The keynote speaker, bioethicist Arthur Caplan, underlined the fact that those involved in atrocity generally justify their actions. “People don’t do things unless they think they’re right,” he said. They didn’t say, “I did it because I was ordered to.” Most claimed that it was necessary to sacrifice some in order to “benefit the many.”

To elevate awareness of current dangers, Caplan said, “academics have a responsibility to reach out, to talk to the citizenry.” 

Official action by those in power can still come cloaked in deceptive language. Allen Keller, an expert on torture and other human rights abuses, warned of the dangers inherent in euphemisms like “enhanced interrogation” and “extraordinary rendition.” 

“Never in my wildest dreams” did he expect to find his own country involved in torture on a massive scale, said Keller, an associate professor of Medicine at New York University School of Medicine. President George W. Bush and Vice President Dick Cheney, he said, both believed such extreme treatment of prisoners was for the good of the United States.

Keller said he is working on legislation that would punish physicians who participate in torture. 

“Oaths are good,” he said, “but we need something with teeth.”

The event was held in collaboration with — among other organizations — the U.S. Holocaust Memorial Museum and the Houston-based Center for Medicine after the Holocaust.
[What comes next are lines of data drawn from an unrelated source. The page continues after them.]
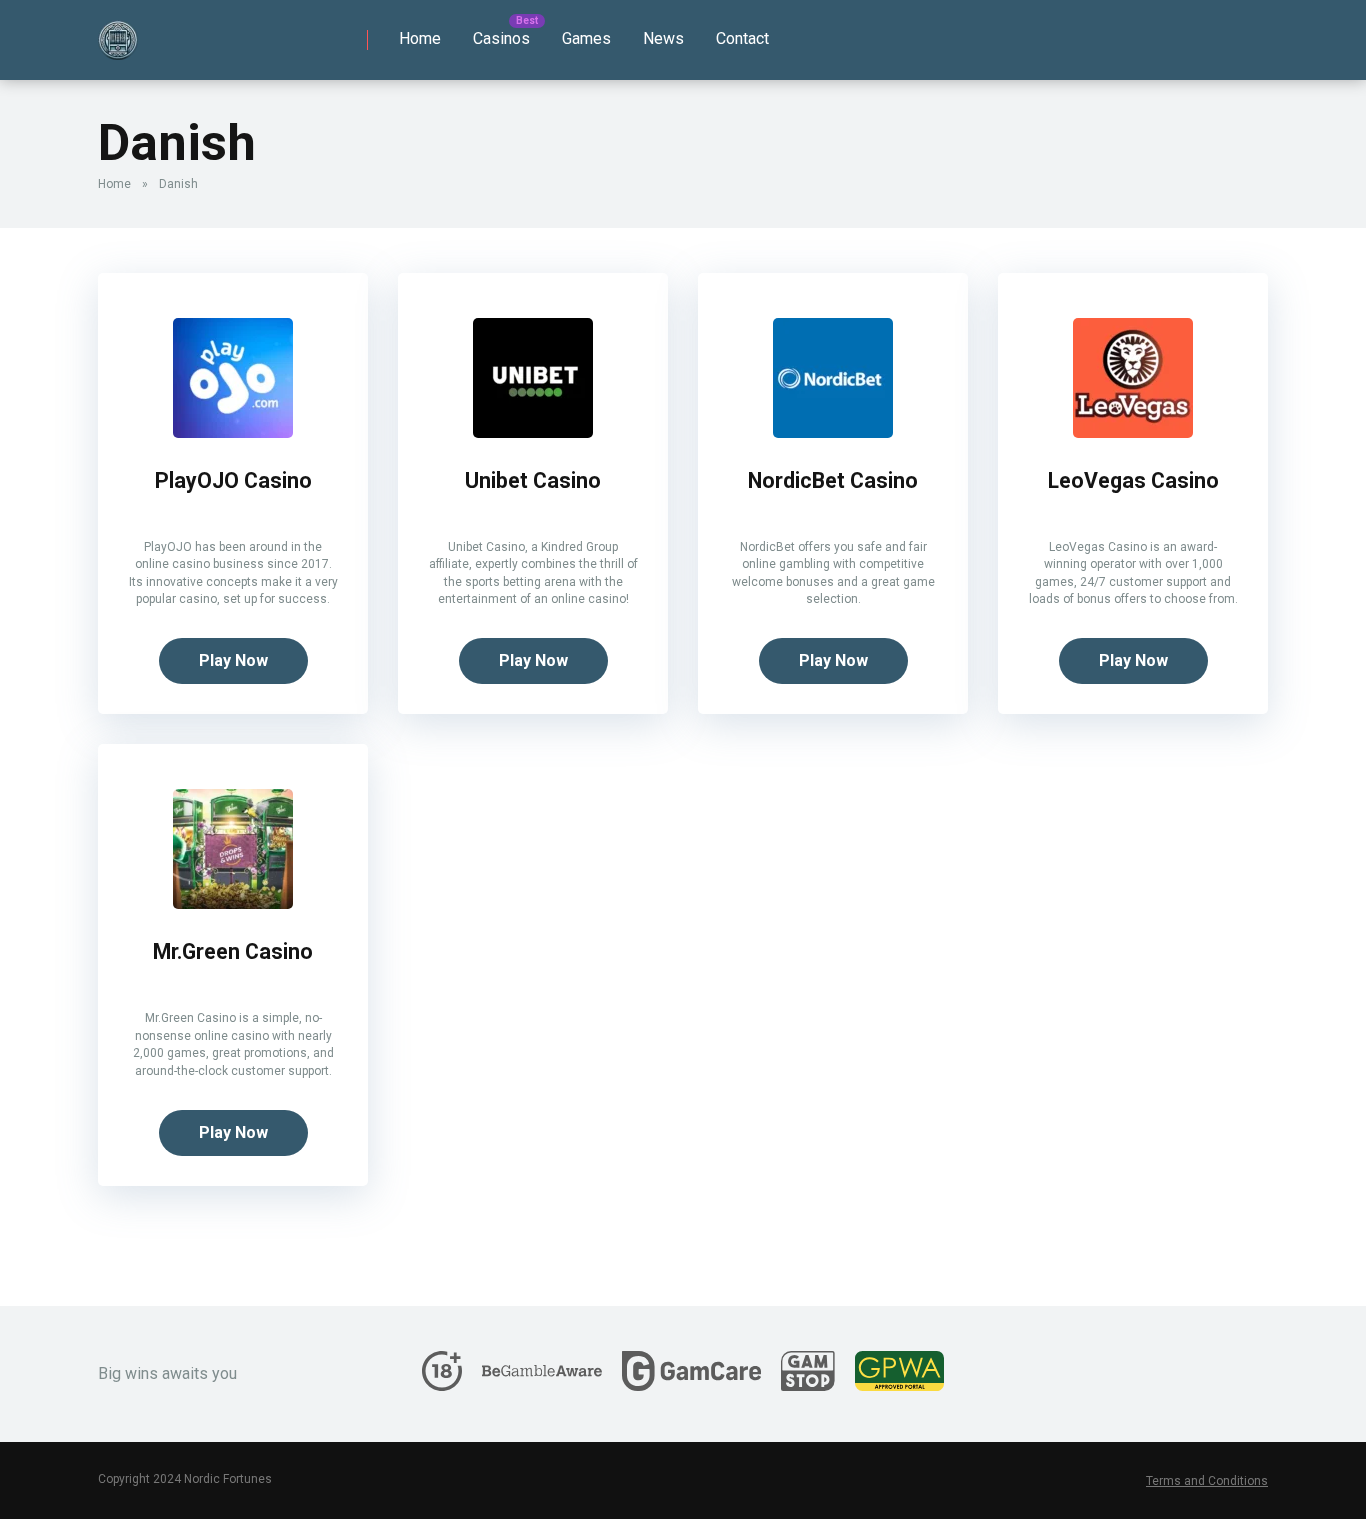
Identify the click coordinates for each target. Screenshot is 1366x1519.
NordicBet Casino (833, 480)
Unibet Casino (533, 480)
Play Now (233, 660)
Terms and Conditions (1207, 1481)
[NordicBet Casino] (833, 432)
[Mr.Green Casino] (233, 903)
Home (420, 38)
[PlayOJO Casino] (233, 432)
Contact (742, 38)
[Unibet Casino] (533, 432)
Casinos (501, 38)
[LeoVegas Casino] (1133, 432)
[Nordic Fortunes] (118, 32)
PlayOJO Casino (233, 480)
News (663, 38)
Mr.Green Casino (233, 951)
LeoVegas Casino (1133, 480)
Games (586, 38)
The organizers had expected around 75 attendees; about 150 came. Among them were educators, doctors, and lawyers, some active, some retired, plus others from associated professions.

Pearl Lebovic, rebbetzin of the Chabad Lubavitch synagogue Congregation Ahavath Zion in Maplewood, serves as a chaplain at hospitals in Morristown and Mountainside. “What worries us most,” she said, “is all the talk about assisted suicide.”

For Hedy Wald, clinical associate professor of family medicine at the Warren Alpert Medical School of Brown University, it was the need to train medical students in empathetic listening skills. “They say that they have so much ground to cover, there isn’t time, but what could be more important?” she asked.

The main organizer, Stacy Gallin, an adjunct assistant professor in Drew’s Medical Humanities Program, was surprised and encouraged. 

“My goal in organizing this conference was not only to educate people regarding the participation of the medical community in the labeling, persecution, and eventual mass murder of millions of people deemed ‘unfit’ during World War II,” she said, “but to emphasize the relevance of this topic for modern medical practice, health-care policy, bioethics, and human rights endeavors.” 

The turnout, she said, “helps validate what we are vtrying to do in terms of launching a larger project on medicine, bioethics, and the Holocaust at Drew University.”